Jesús, te doy gracias
porque te acomodas a mi entender, pero a veces, ¡a Ti, no hay quien te
entienda! No porque sea absurdo lo que me dices, sino porque un Dios tan grande
no puede caber en una macetita como la mía. ¡Qué Dios más pequeño si
cupieras! “A sus discípulos se lo explicaba todo en privado” (Mc 4, 34).
Jesús, a mí dame tutorías, y cuando entiendo un poco, sólo un poco, ¡qué
alegría! Porque tus Misterios, Jesús, no son muros infranqueables, sino mares
inabarcables en los que me interno y profundizo cada vez más.
Dile tus Misterios
preferidos: Eucaristía, Trinidad, los del Rosario.

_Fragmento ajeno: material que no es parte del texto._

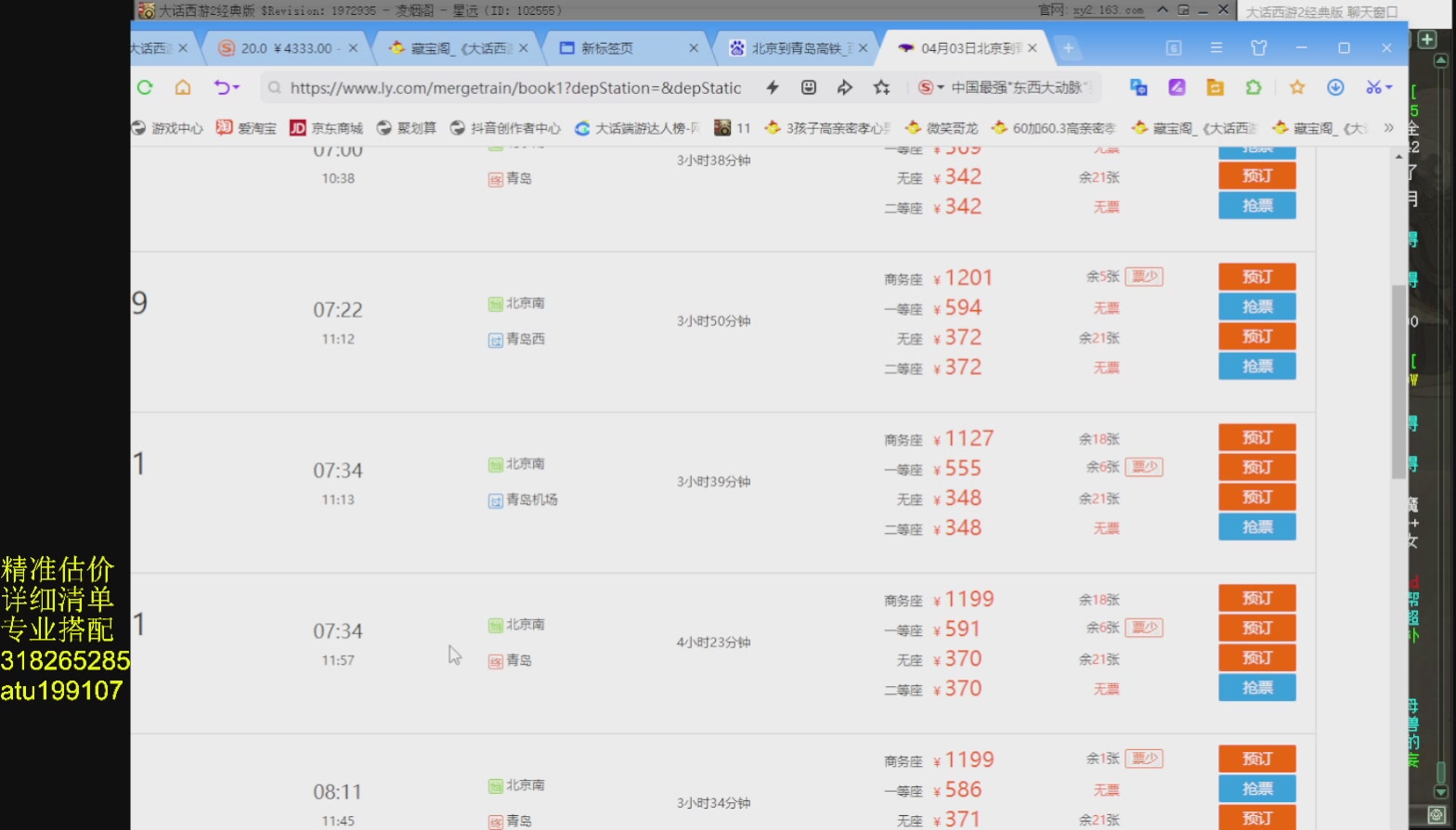
Task: Click the page's vertical scrollbar thumb
Action: coord(1398,381)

Cuando yo era niño, hablaba como niño, sentía como niño, razonaba
como niño. Cuando he llegado a ser hombre, me he desprendido de las cosas de
niño (I Cor 13, 11).
Ya ves, Jesús, sigo
siendo niño –esto sólo lo arregla el tiempo– y razono como un niño. Jesús, me
recuerdas a mi mamá que sí que es ¡un misterio! Y mi papá está de acuerdo: –Papá,
a mamá no hay quien la entienda... Y me responde: –Hijo mío, tu madre es
un Misterio; no hay que entenderla hay que adorarla. Jesús, no sólo te
quiero, sino que te “adORO”, aunque no te entienda…
Jesús, delante de Ti
siempre quiero ser niño…; y terminas.
Propósito: Contar a Jesús mis “misterios”.